Sylvain Crépon est docteur en sociologie de l’université Paris-Nanterre, il est maître de conférences en science politique à l’université de Tours. Il a effectué de nombreuses enquêtes sur le FN-RN depuis le milieu des années 1990 à partir d’une méthode qualitative de recherche. Il est auteur, coauteur ou codirecteur de plusieurs ouvrages sur l’extrême droite.
Vous étudiez le Front national (FN), puis le Rassemblement national (RN), depuis environ trente ans. Qu’est-ce qui a changé ?
Il existe une constance dans l’extrême droite française : envisager la politique à travers une dimension identitaire, une identité enracinée qu’il s’agit de préserver de toute altération. Ce narratif nationaliste est indissociable de positions xénophobes, racistes et antisémites, qui ont certes pu évoluer avec le temps. C’est pourquoi il y a toujours eu, à l’extrême droite, la volonté de remettre en cause certains fondamentaux universels de la République, comme le droit du sol, perçus comme une menace pour l’identité séculaire de la nation.
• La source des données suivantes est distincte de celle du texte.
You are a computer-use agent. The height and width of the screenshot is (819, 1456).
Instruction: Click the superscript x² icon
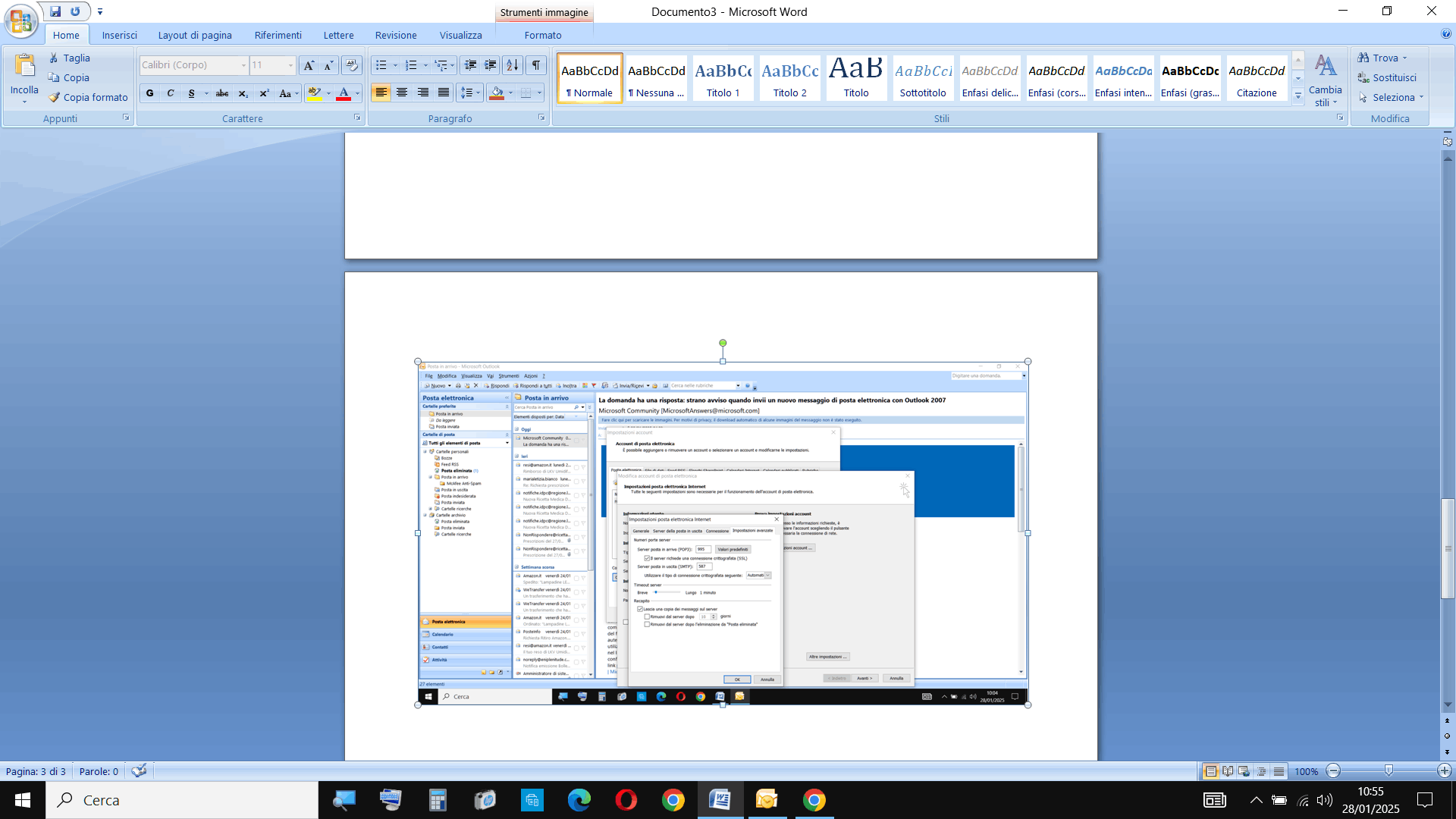click(x=264, y=93)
Malgré cela, pour préserver son fonds idéologique, le parti a su faire preuve d’une capacité remarquable d’adaptation aux reconfigurations politiques et sociales globales.
Sur quoi, par exemple ?
Lors de ma première enquête de terrain au sein du Front national au milieu des années 1990, j’avais constaté que le discours des jeunes militants était imprégné des thèses de la nouvelle droite [un courant de pensée racialiste liant combat politique et combat culturel en diffusant ses thèses dans les partis de droite et d’extrême droite]. Au principe de hiérarchie entre les races était substituée la nécessité de préserver les différences entre les cultures afin de sauvegarder la « diversité des peuples ». Le philosophe Pierre-André Taguieff avait qualifié ce positionnement d’« ethno-différentialisme raciste » [Sur la nouvelle droite, Descartes & Cie, 1994]. Cet argumentaire était susceptible de séduire des personnes a priori éloignées des thèses de l’extrême droite.